God intervened. Before I stepped out in front of a moving vehicle, before I drove somewhere I should not drive, before I emptied a pill bottle I should not be emptying; I picked up the phone and made the most important phone calls of my life — the phone calls that ultimately saved my life. The connection with another human being who knew what to say to me or whose voice was enough — the connection to my therapist brought me back to what mattered — to the choice I needed to make.
“Donald, are you there?”
“Is this you, Marcia?”
“Yes. I am calling to thank you and to say good bye.”
“Where are you?” Donald immediately asked me.
“That’s not important. I just called to say goodbye. I need to go.”
“Wait!” He firmly stated on the phone! “Do not hang up. Emily and Sarah are waiting for you to come home today. Are you listening to me? They are waiting for you right now. Where are you?”
“I am at the train station.”
“Are you in your car?
“No, I am standing on the tracks.”
Donald calmly replied, “I want you to walk across the tracks to the other side. I will stay on the phone while you do that. It is important that you do not hang up the phone. It is important that you start walking right now. I am here with you. Emily and Sarah will be home soon and they will be waiting to see you. Are you walking towards the side of the tracks, Marcia?”

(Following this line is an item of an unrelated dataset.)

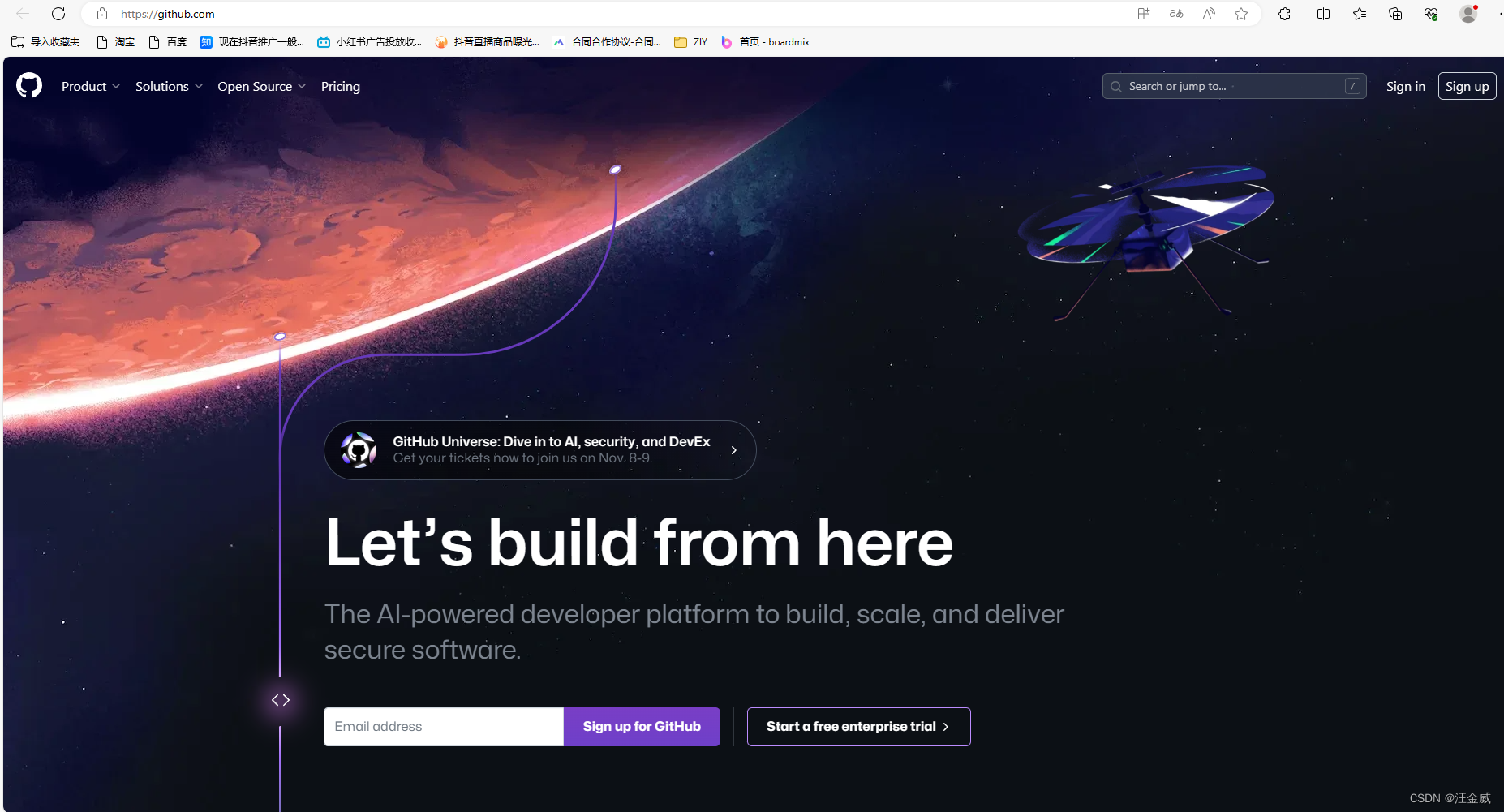1504x812 pixels.
Task: Click Sign up for GitHub button
Action: pos(642,727)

“Yes,” I replied in a faltering voice.
“Are you by your car yet?”
“Almost there,” I said.
“That’s great,” Donald replied in his gentle voice. “Just keep walking. I know that you can get there. You are a great mother. Your daughters will be so happy to see you.”
“I’m at my car,” I finally say.
“Can you get in and sit down?”
“I can do that.”
“That’s great. Can you drive your car away from the tracks?” “Yes”

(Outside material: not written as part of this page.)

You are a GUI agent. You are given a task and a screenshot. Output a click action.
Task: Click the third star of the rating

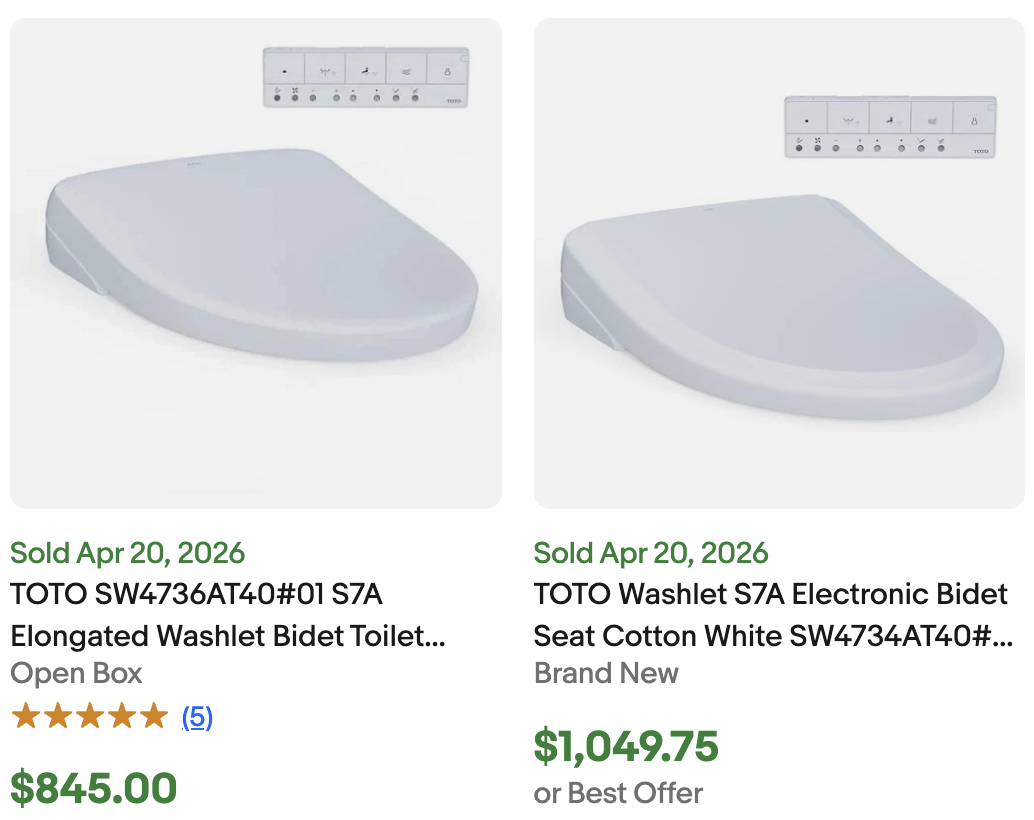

“Where are you?” He asked me again. I said, “The town transit train station.”
He continued to talk to me, asking me in his gentle and calm voice, “Why were you standing on the tracks, Marcia? Did something happen today?”
I said, “I feel like my life is over. I am not the mother my daughters deserve or need. I was never good enough and I never will be. I can’t go on like this. I don’t want to go on like this. Nothing will ever change. My daughters and husband deserve a better mother and wife.” We kept talking. It seems like once I started the words began flowing out of me. How could it be that moments ago I was ready to take my life and now I was sharing my innermost thoughts and feelings? Was it that I felt a connection with this therapist and sensed that for once in my life someone believed in me? In the closed space of my car, I continued to share my deepest feelings with him. I described how I felt not just now, but most of my life as these feelings seemed to consume me and came to the surface. I began to reveal things about myself I thought only my husband would know.
I told Donald, “I feel like I am worthless, I feel like I was born with a hole in my soul; I feel like my family would be better off with me gone, I do not want to go on like this anymore, I feel like I was a mistake and I never should have been born. I feel like I am the scum of the earth, I feel like I am already dead, I am afraid I will never amount to anything, I don’t understand why I am like I am. I don’t understand why I wasn’t good enough for my mother. I don’t understand why I am the only one of my sisters who has anything wrong with her. I feel like I will never be good enough or be the mother I want to be or the mother that my daughters deserve.”
When I told Donald these thoughts and feelings he listened. I felt connected.